Un avion de chasse CF-18 décolle de la base aérienne de Bagotville, à Saguenay.

Photo : La Presse canadienne / Andrew Vaughan

Radio-Canada

Depuis le début de l’épidémie de COVID-19, l’Aviation royale canadienne (ARC) a tenté de profiter des mises à pied qui ont dévasté le transport aérien commercial afin de recruter des pilotes. Une stratégie qui a montré certains signes de succès, quoique limité.

Les Forces armées sont aux prises avec une pénurie de pilotes expérimentés depuis plusieurs années déjà. Les aviateurs expérimentés sont trop peu nombreux pour former à eux seuls les nouvelles recrues en plus de mener des missions. Les commandants sont donc très sollicités.

En décembre 2018, l’Aviation royale canadienne estimait le manque à gagner à 275 pilotes. Dès cette époque, le gouvernement fédéral avait déjà entamé une sorte de petite séduction afin de ramener certains de ses pilotes qui avaient quitté le secteur militaire pour celui de l’aviation civile.

Ces efforts ont été redoublés avec une campagne de recrutement menée sur les réseaux sociaux en mars dernier, après que la COVID-19 eut forcé les transporteurs aériens à clouer leurs avions au sol, laissant des centaines de pilotes sans travail.

Résultat : quatre pilotes se sont enrôlés à nouveau à temps plein dans l’armée de l’air et cinq autres ont accepté de se joindre en tant que réservistes à temps partiel, explique une porte-parole de l’Aviation royale, la lieutenante Nora Amrane.

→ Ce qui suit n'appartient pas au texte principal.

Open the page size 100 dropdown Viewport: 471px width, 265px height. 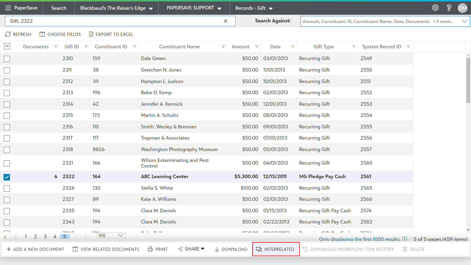pyautogui.click(x=120, y=235)
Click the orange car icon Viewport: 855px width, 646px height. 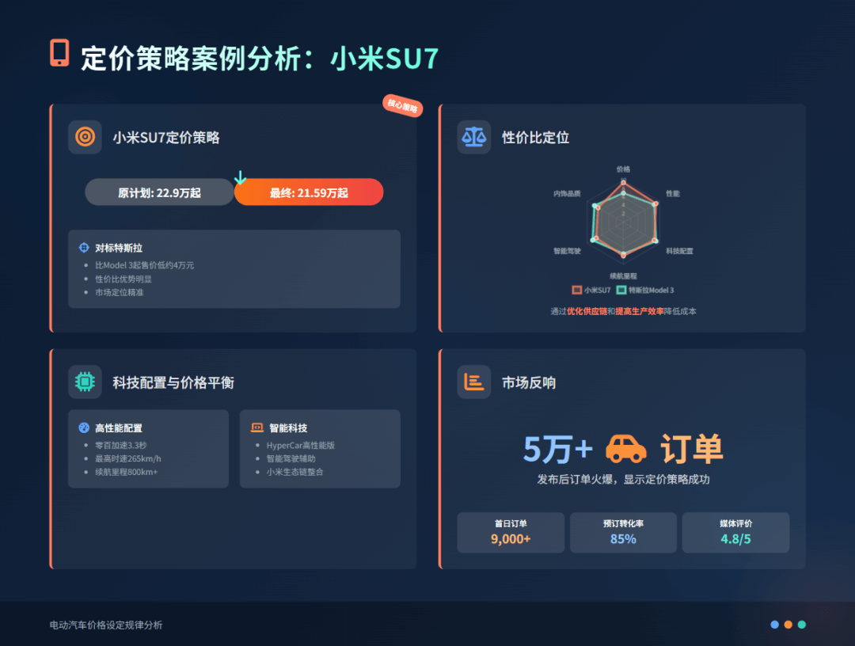point(626,449)
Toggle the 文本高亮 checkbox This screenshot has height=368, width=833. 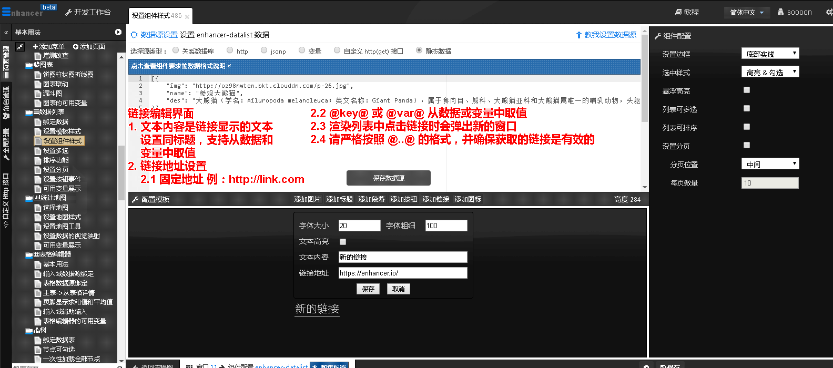[343, 242]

Ce processus détaillé permet à l’ARC de s’assurer qu’elle profitera de l’expérience précieuse de ces pilotes, que ses standards sont respectés… et aussi que les attentes du réenrôlé soient satisfaites, ajoute-t-elle, précisant qu’il manque toujours 149 pilotes.

Une réorganisation du travail a notamment permis, depuis décembre 2018, de réduire le nombre de pilotes nécessaire au bon fonctionnement des opérations. Des postes administratifs ont aussi été modifiés afin de permettre aux pilotes qui les occupent de mettre la main à la pâte.

La lieutenante Nora Amrane n’a toutefois pas confirmé si la pandémie avait eu une influence directe sur le recrutement de pilotes, affirmant que les statistiques ne sont pas comptabilisées sur une base mensuelle.

En novembre 2018, le vérificateur général a signalé que l’Aviation royale canadienne ne comptait pas assez de pilotes pour faire voler ses avions de combat CF-18. Il a également souligné que seulement 30 recrues avaient été formées après le départ de 40 pilotes de chasse.

Le secteur de l’aviation commerciale a été très durement touché par la pandémie de COVID-19. Des centaines de pilotes ont été mis à pied à travers le pays, dont 700 seulement chez WestJet.